2. Less elevator waiting time, if any.
3. Higher property values in a neighborhood with more human-scaled/proportioned buildings and much stronger street entrance presence, and safer streets as a result.

Here are the factors in favor of larger, horizontal buildings:
1. Elevators. Many city codes require one when a building has more than 4 units, and such a $100K investment needs to be spread out over as many units as possible to keep housing costs low.
2. Building height limitations. Getting above five stories starts to lose human scale, but many neighborhoods don’t even allow more than two. It’s very difficult to get a sense of verticality with such a height limit.
3. Facade. It’s obviously less expensive to do a facade for one 40-unit building than it is for two 20-unit buildings.
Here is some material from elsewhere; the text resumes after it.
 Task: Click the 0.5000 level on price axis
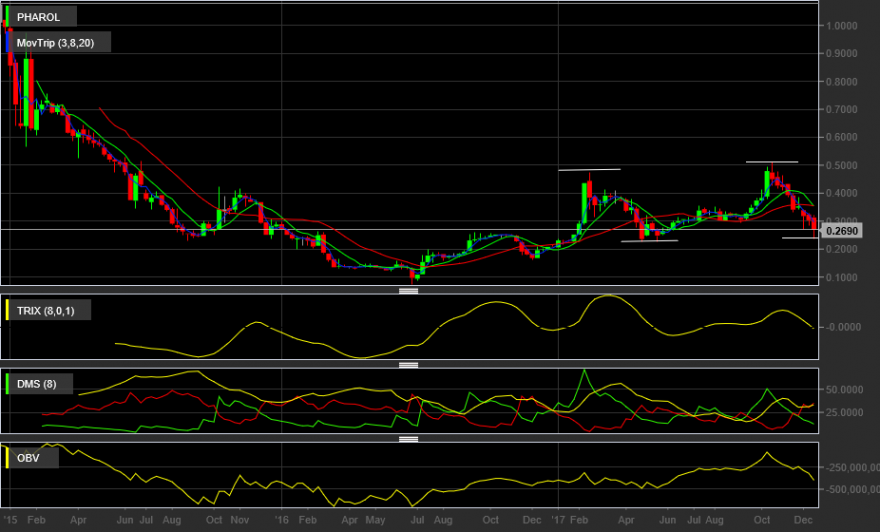pos(841,165)
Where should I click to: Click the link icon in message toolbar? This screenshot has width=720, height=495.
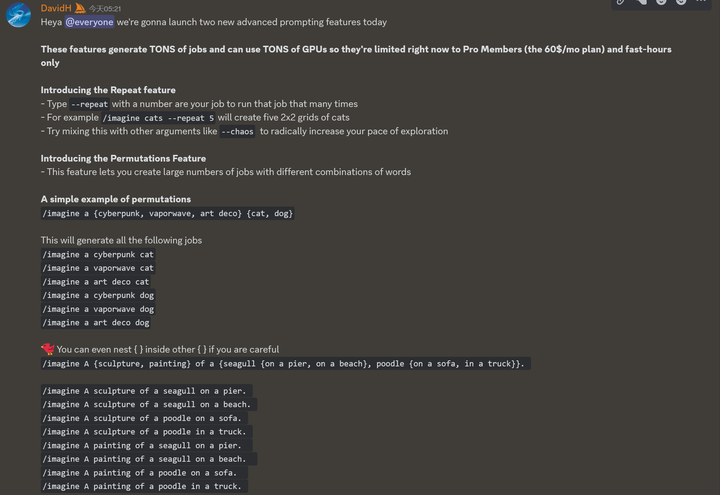pos(621,3)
Other economies of scale. Stairs, entries, design, property management, etc.

The key question: Assuming a five-story height limit, retail on the ground floor, and around 1000 s.f. 1-2BR units, what’s the narrowest building one can develop with the most attractive units the most affordably? Anyone have suggestions, examples? Amsterdam (pictured) is a great model, though each building would need to hold more units (10-20 rather than the 3-4) to keep them affordable for a majority of the creative class.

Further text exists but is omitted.